- _QUOTED PASSAGE_
↓

Skip to content

User Guide

This guide covers common workflows and best practices for using Jetliner in your data pipelines.

Overview

Jetliner provides three APIs for reading Avro files:

API Returns Best For
scan_avro() LazyFrame Query optimization, most use cases
read_avro() DataFrame Eager loading with column selection
open() Iterator Streaming control, progress tracking

All APIs share the same high-performance Rust core and support local files and S3.

Topics

Local Files

Reading Avro files from local filesystem with examples for common patterns.

S3 Access

Reading from Amazon S3 and S3-compatible services (MinIO, LocalStack, Cloudflare R2).

Query Optimization

Using projection pushdown, predicate pushdown, and early stopping to minimize I/O and memory usage.

Streaming Large Files

Memory-efficient processing of large files using the iterator API and buffer configuration.

Error Handling

Understanding strict vs skip modes and handling corrupted data gracefully.

Schema Inspection

Accessing Avro schemas and understanding type mapping to Polars.

Codec Support

Supported compression codecs and their trade-offs.

Quick Reference

Basic Reading

import jetliner

# LazyFrame API (recommended)
df = jetliner.scan_avro("data.avro").collect()

↑

- _SET TASK A_
Which S3-compatible services does the Jetliner user guide name?
- _SET TASK B_
From the entries, give the lines starting at the one containing "You are a GUI" and ending at the one containing "The image size is (999, 652)." as a numbered list, leaving out any blank lines.
The user guide and the entries come from unrelated sources.

- _DATASET ROWS_
↓

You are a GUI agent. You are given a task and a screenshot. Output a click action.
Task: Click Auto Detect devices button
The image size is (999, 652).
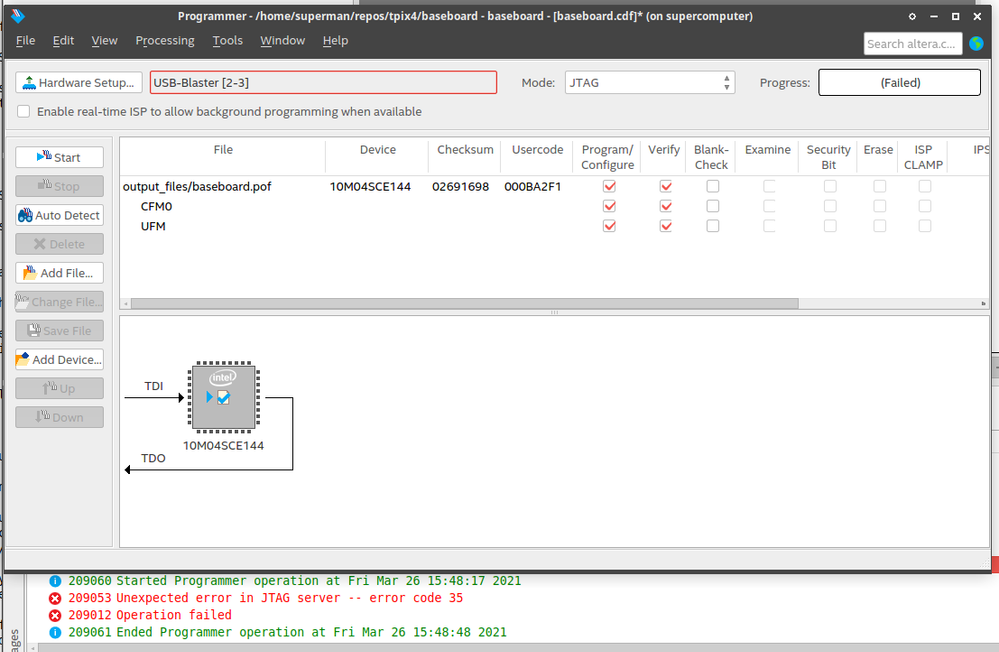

↑
↓

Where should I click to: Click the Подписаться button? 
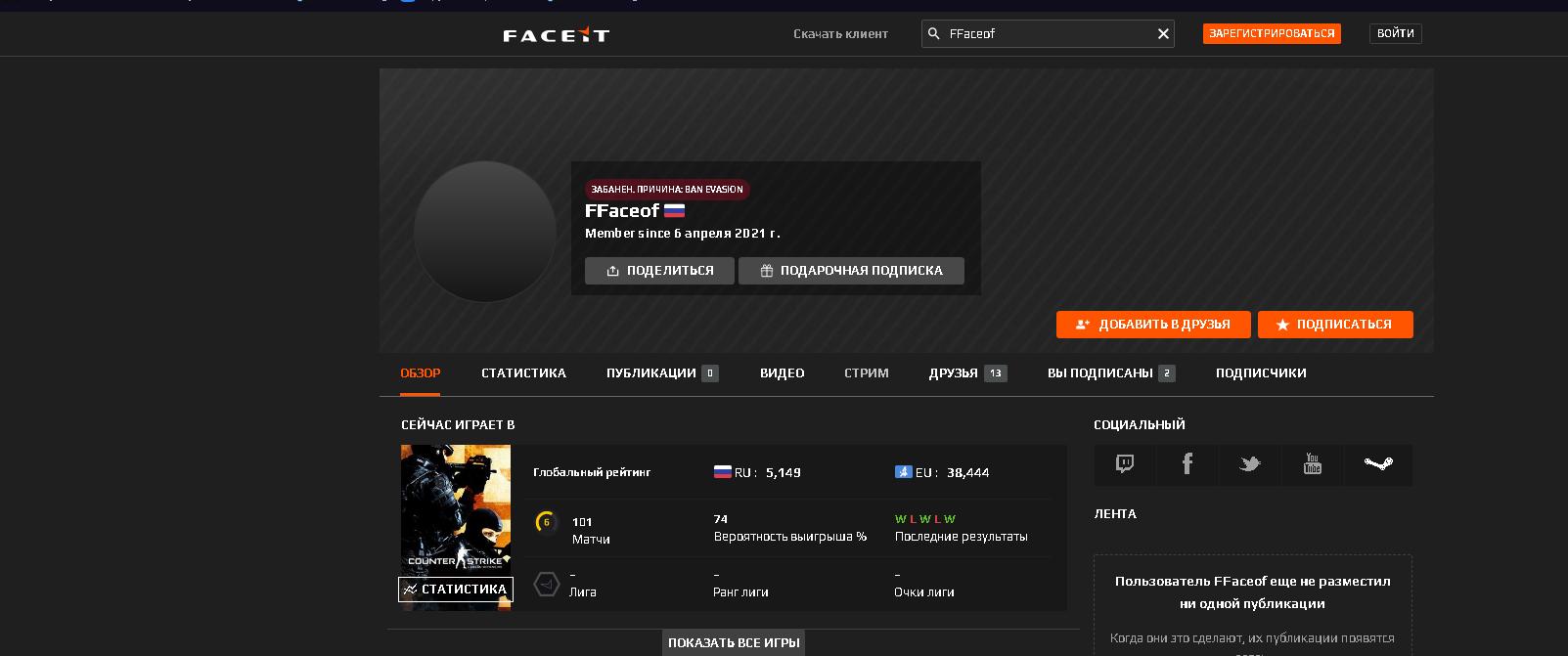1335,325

↑

- _COMPLETE RESPONSE A_
MinIO, LocalStack, and Cloudflare R2.

- _COMPLETE RESPONSE B_
1. You are a GUI agent. You are given a task and a screenshot. Output a click action.
2. Task: Click Auto Detect devices button
3. The image size is (999, 652).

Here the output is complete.